**What the task requires:** Give back all of the data exactly as it stands, with the pictures removed.

Data to use below:

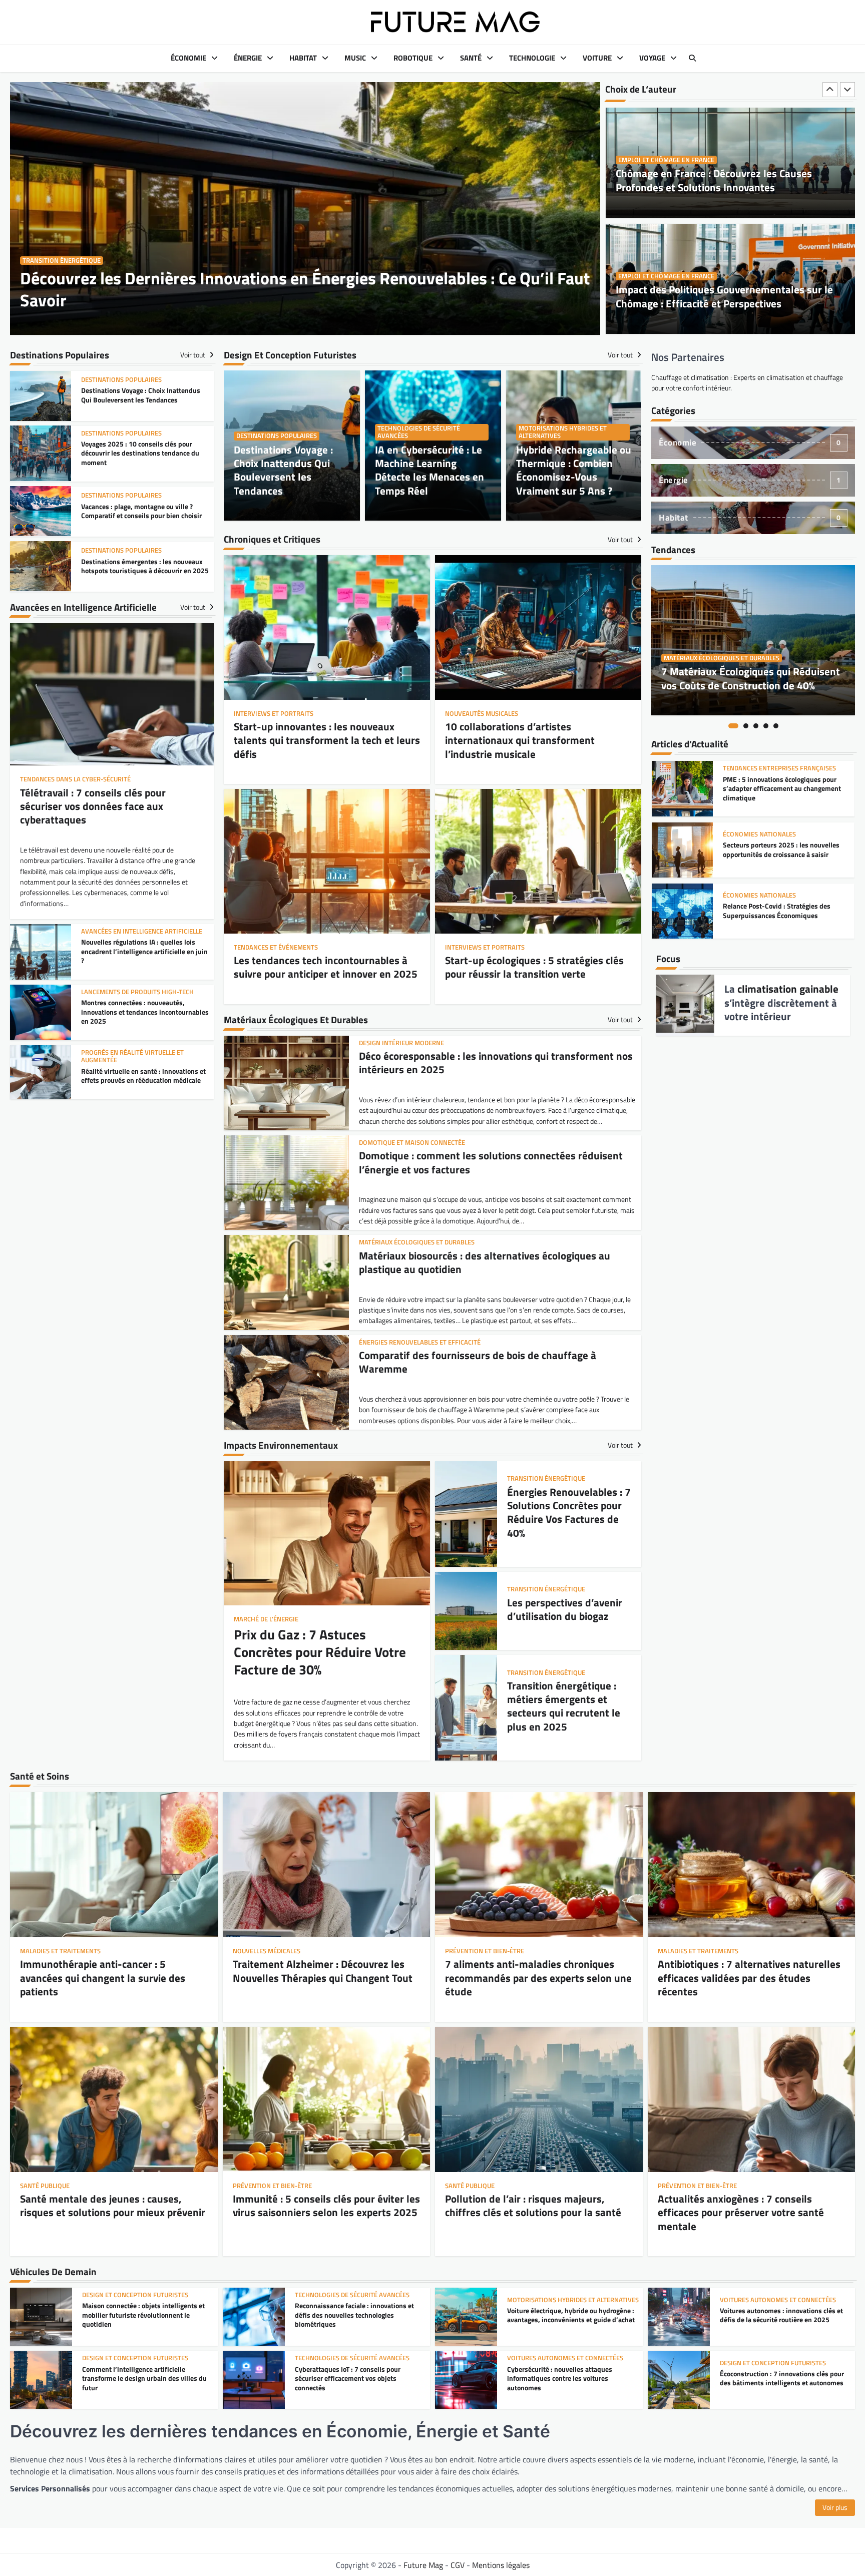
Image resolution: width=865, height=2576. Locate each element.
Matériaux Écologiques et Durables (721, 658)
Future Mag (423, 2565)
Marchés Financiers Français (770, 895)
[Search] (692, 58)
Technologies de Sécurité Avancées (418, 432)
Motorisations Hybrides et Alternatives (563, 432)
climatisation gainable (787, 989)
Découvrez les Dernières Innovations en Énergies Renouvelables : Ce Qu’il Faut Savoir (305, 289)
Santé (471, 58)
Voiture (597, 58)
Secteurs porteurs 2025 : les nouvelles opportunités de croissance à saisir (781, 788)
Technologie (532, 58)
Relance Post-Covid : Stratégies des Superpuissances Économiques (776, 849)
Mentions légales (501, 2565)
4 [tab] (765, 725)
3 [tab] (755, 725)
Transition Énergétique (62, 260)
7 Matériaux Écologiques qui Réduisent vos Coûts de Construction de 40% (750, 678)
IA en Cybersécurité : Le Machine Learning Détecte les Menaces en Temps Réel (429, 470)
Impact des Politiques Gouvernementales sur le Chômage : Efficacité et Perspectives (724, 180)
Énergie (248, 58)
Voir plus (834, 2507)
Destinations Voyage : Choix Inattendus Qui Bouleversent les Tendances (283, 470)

End of Data to use.

**Result:**
Image resolution: width=865, height=2576. Locate each element.
Matériaux Écologiques et Durables (721, 658)
Future Mag (423, 2565)
Marchés Financiers Français (770, 895)
[Search] (692, 58)
Technologies de Sécurité Avancées (418, 432)
Motorisations Hybrides et Alternatives (563, 432)
climatisation gainable (787, 989)
Découvrez les Dernières Innovations en Énergies Renouvelables : Ce Qu’il Faut Savoir (305, 289)
Santé (471, 58)
Voiture (597, 58)
Secteurs porteurs 2025 : les nouvelles opportunités de croissance à saisir (781, 788)
Technologie (532, 58)
Relance Post-Covid : Stratégies des Superpuissances Économiques (776, 849)
Mentions légales (501, 2565)
4 [tab] (765, 725)
3 [tab] (755, 725)
Transition Énergétique (62, 260)
7 Matériaux Écologiques qui Réduisent vos Coûts de Construction de 40% (750, 678)
IA en Cybersécurité : Le Machine Learning Détecte les Menaces en Temps Réel (429, 470)
Impact des Politiques Gouvernementales sur le Chômage : Efficacité et Perspectives (724, 180)
Énergie (248, 58)
Voir plus (834, 2507)
Destinations Voyage : Choix Inattendus Qui Bouleversent les Tendances (283, 470)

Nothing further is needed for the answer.